Given instruction 1
According to the loan-payoff post, how large is the bonus the borrower expects in January?
Given instruction 2
Reproduce everything in the loan-payoff post from "Unfortunately, I'm 30" down to "interested in input.".

Selected extract

—————

Like an idiot, I unfortunately did an adjustable rate instead of a fixed rate and the prime rate has gone up a couple times since the loan originated so now I'm around 4.75%. I had originally been planning to pay off my loan by December through savings and income but I have not been able to devote as much as I had planned and have about $15,500 left with around $7000 in savings and a monthly takehome around $3200 (though I'm about to start a pt job so this will increase). I also have a $20K bonus coming in January.

I think my job is pretty stable and this is my highest interest debt so I'm not worried about having a large emergency fund. However, I am growing concerned about whether I'll be able to contribute significantly to retirement if the 401(k) limits are reduced. Should I hold off throwing money at my loans and contribute extra money to my 401(k) in November and December or just stay the course and kill off my loans as quickly as possible?

Unfortunately, I'm 30 and only have about 20K in retirement savings. Grad school and low income my first few years after graduation caused me to miss out on this run up and savings in my 20s :(.

Would be very interested in input.



First off, adjustable rates are almost always the way to go because the upfront savings on interest makes up for any rate fluctuations except in the rare case where rates significantly rise in years 1-3 (and by significant, I mean 3-4%).

As for your question, contribute to 401k to your employer match, then back to your loans. Use your bonus, and be debt free in January! Then, you can basically put all that towards retirement.

Don't worry about 401k limits! Who cares...

Do this order:
1. 401k to employer match
2. Max out your IRA
3. Max out an HSA if you have one (and treat it like an IRA and never get reimbursed for health care expenses)
4. Back to 401k to the max (even if lower limits)
5. Taxable brokerage - remember, the current capital gains is still 50% of the top tax bracket! It's a good deal for long term investors.

—————

Collected material
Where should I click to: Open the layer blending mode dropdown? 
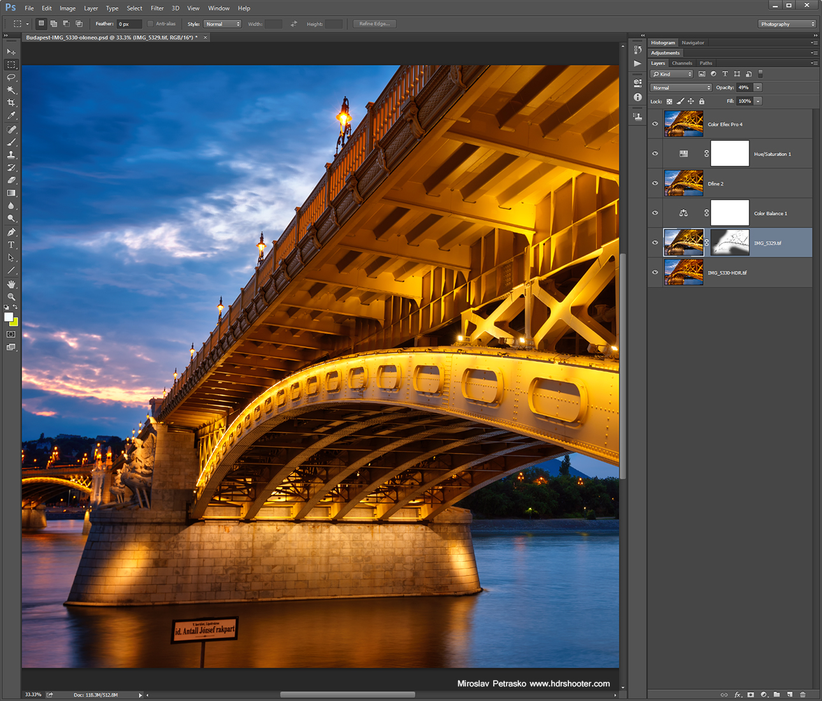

—————

Complete response 1
$20K

Complete response 2
Unfortunately, I'm 30 and only have about 20K in retirement savings. Grad school and low income my first few years after graduation caused me to miss out on this run up and savings in my 20s :(.

Would be very interested in input.